Estate planning is an important task for the typical American adult. You have family members who depend on you, like your spouse and your children. You have financial responsibilities that will legally remain even after you die.
Your estate plan gives you an opportunity to establish a legacy for yourself and to protect the people you love. As you start thinking about your estate plan, there are three important things that you should keep in mind.
An estate plan isn’t just about your death
Your estate plan obviously needs to address what happens to the people who depend on you and the property that you own when you die, but it can also protect you if you experience an unpredictable medical emergency. An aneurysm or a scaffolding failure at work could leave you in a coma for weeks.
You can create advance health care directives that govern your medical care when you can’t speak on your own behalf. You can also create powers of attorney so that someone you trust can take care of your financial responsibilities. Thinking about when you could be vulnerable in the future is as important as thinking about when you might die.

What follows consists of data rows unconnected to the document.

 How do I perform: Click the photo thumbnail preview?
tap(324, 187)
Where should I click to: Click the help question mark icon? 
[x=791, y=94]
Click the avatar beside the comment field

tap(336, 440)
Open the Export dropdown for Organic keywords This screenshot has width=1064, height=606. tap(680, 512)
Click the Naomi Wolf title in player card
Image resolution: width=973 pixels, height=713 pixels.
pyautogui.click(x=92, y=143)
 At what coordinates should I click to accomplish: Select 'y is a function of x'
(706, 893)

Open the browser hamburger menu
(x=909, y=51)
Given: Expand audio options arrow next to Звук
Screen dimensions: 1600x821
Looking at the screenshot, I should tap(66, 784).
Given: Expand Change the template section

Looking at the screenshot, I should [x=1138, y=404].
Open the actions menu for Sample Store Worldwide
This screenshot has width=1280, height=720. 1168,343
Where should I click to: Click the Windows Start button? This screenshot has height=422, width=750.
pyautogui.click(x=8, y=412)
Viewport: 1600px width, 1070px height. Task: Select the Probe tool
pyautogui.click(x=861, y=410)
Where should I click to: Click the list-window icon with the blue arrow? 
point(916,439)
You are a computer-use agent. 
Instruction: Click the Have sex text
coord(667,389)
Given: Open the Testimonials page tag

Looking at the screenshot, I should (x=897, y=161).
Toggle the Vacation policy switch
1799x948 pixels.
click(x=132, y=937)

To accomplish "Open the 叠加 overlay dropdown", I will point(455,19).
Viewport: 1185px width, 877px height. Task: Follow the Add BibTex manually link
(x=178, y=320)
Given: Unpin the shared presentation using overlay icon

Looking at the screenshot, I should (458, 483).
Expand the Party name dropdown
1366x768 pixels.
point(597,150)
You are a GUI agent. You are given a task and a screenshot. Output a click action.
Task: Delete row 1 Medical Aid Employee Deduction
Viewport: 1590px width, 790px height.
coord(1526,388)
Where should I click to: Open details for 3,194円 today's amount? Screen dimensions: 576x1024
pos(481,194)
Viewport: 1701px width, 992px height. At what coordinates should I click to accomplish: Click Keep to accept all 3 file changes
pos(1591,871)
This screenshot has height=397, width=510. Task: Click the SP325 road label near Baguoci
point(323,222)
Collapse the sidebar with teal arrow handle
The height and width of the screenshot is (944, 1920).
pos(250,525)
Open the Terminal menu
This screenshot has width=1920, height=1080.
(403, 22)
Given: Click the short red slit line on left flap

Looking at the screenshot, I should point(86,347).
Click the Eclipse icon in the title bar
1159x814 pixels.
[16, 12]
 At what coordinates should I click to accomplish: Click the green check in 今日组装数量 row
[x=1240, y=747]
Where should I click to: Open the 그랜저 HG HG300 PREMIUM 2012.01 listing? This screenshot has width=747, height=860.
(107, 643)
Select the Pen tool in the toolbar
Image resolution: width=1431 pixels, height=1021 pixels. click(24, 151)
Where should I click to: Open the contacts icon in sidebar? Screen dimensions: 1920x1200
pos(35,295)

Your estate plan does not necessarily have the final say
An estate plan and specifically a will can help you control what happens to your property after you die, but those documents aren’t always the ones that determine what happens with specific assets. If you create a transfer on death designation for a financial account or if you add beneficiary designations to a life insurance policy, those designations will usually take precedence over what you include in the estate plan.
Not everyone can handle an inheritance
Another important consideration is how to structure the bequest that you make and the personal histories of the beneficiaries included in your plan.
A direct inheritance can be dangerous for someone with a history of severe drug addiction or compulsive shopping. A family member with special needs could potentially be vulnerable to financial abuse or lose state aid because of what they inherit. Adding a trust to your estate plan can be a way to leave assets for those who are vulnerable or have a history of poor self-control.
Keeping these significant issues in mind as you begin planning your estate will help you make the best possible arrangements for yourself and those who depend on you during your most difficult times.